Granite REIT does not have access to the beneficial ownership information for units held through the investment broker/dealer network, however, to assist US unitholders with the preparation of their US federal and state income tax returns, attached is a “per unit” Schedule K‐1 that can be used by US unitholders/partners in Granite REIT for the year ended December 31, 2016. US unitholders can use this “per unit” Schedule K‐1 and apply the per unit share of income and expenses multiplied by their actual number of units, pro-rated as applicable, for the time period during which their units were held in 2016, to determine their allocable share of Granite REIT’s items of income and deductions to be included in their US federal and state income tax returns.
Granite REIT also wants to clarify that, while each US unitholder will have received a Form 1099‐INT for the portion of the 2016 cash distributions that is interest paid from US sources, the amounts reported on this form are also included in the “per unit” Schedule K‐1. Accordingly, Granite REIT recommends that US unitholders only use the information calculated from the “per unit” Schedule K‐1 in their US federal and state income tax returns.
As is discussed in Granite REIT’s Annual Information Form dated March 1, 2017, a unitholder’s allocable share of partnership taxable income may differ from the cash distributions received from the partnership.

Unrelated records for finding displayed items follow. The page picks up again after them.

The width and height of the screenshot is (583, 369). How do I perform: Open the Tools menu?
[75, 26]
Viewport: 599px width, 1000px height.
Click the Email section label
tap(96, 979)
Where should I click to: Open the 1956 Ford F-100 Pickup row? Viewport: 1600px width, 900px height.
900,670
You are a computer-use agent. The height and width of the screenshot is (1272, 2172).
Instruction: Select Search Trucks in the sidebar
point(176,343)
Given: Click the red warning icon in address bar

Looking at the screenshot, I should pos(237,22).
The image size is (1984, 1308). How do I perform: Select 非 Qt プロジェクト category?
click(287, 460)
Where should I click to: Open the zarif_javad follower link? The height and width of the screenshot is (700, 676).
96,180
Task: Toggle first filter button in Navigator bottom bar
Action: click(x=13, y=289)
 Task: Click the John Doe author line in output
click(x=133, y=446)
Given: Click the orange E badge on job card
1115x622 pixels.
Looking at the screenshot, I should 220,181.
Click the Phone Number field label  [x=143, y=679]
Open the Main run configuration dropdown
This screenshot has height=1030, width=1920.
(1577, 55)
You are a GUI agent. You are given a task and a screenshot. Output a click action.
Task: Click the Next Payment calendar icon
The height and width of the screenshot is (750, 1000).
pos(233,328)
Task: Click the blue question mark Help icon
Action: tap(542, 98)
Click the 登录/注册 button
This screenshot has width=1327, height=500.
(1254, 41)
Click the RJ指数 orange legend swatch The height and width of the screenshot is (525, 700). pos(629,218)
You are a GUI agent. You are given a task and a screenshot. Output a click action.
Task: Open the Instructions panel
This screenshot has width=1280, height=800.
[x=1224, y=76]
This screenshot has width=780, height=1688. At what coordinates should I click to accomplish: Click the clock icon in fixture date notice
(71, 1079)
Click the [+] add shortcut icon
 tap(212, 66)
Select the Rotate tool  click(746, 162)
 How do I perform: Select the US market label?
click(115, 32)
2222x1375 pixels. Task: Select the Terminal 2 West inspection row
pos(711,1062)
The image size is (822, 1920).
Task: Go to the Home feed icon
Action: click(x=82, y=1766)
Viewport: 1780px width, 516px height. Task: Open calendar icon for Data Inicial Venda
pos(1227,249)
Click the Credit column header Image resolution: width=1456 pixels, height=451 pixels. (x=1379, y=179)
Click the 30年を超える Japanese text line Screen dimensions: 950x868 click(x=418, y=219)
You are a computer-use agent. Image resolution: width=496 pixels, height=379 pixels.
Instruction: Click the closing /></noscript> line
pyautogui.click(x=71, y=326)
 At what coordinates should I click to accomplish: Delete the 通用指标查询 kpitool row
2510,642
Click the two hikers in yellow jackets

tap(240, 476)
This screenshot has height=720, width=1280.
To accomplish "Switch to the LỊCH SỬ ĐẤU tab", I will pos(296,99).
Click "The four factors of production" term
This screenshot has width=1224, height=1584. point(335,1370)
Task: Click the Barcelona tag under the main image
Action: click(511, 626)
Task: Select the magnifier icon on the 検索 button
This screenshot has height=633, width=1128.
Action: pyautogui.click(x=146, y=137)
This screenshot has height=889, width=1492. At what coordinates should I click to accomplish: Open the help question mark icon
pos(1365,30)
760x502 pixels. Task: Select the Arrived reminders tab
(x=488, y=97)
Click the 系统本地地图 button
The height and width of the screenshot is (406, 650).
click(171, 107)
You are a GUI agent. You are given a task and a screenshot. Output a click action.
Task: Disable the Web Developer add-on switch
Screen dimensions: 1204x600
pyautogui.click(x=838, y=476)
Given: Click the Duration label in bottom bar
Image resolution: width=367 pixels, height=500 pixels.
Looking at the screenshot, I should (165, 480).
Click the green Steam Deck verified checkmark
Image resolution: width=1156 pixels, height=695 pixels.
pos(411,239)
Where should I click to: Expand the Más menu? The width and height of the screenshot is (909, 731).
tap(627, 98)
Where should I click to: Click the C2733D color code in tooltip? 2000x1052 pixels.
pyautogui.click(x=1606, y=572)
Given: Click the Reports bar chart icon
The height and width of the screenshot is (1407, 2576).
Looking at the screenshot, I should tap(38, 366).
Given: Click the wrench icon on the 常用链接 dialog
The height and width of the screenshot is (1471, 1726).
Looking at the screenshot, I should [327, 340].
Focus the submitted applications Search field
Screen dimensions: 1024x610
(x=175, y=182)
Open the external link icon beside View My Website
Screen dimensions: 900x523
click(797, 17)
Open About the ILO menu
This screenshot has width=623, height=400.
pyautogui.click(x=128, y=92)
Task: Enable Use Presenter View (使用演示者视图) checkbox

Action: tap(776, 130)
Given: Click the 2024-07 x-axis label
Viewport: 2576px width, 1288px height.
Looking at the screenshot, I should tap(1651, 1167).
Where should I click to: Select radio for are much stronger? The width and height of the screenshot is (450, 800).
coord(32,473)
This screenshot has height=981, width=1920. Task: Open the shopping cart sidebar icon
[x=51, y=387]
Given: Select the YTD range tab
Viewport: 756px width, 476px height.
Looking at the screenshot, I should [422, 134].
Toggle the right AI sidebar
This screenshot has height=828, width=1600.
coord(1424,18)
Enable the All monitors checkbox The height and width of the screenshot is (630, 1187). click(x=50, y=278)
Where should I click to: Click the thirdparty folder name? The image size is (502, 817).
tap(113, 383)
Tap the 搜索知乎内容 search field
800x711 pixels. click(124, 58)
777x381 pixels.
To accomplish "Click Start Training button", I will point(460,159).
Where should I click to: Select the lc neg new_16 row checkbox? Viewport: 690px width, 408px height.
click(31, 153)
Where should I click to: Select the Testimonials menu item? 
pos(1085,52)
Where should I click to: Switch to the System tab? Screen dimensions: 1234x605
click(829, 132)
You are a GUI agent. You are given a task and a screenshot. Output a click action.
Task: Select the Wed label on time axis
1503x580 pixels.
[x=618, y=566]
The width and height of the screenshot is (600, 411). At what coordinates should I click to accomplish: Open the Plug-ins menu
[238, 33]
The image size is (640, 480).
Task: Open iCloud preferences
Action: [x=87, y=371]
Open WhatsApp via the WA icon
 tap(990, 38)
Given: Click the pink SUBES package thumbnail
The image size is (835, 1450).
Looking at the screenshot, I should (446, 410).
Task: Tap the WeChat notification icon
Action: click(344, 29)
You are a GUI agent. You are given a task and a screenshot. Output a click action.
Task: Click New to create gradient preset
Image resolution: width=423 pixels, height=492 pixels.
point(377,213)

The difference between taxable income and cash distributions received can be an adjustment in computing a unitholder’s tax basis in their stapled units. In 2016, unitholders will be required to report more taxable income than cash distributions received. As the taxable income was in excess of the cash distributions in 2016, a unitholder can add the excess to their tax basis in their stapled units.
Granite REIT recommends that unitholders consult with their tax advisors with respect to their US federal and state tax filing obligations.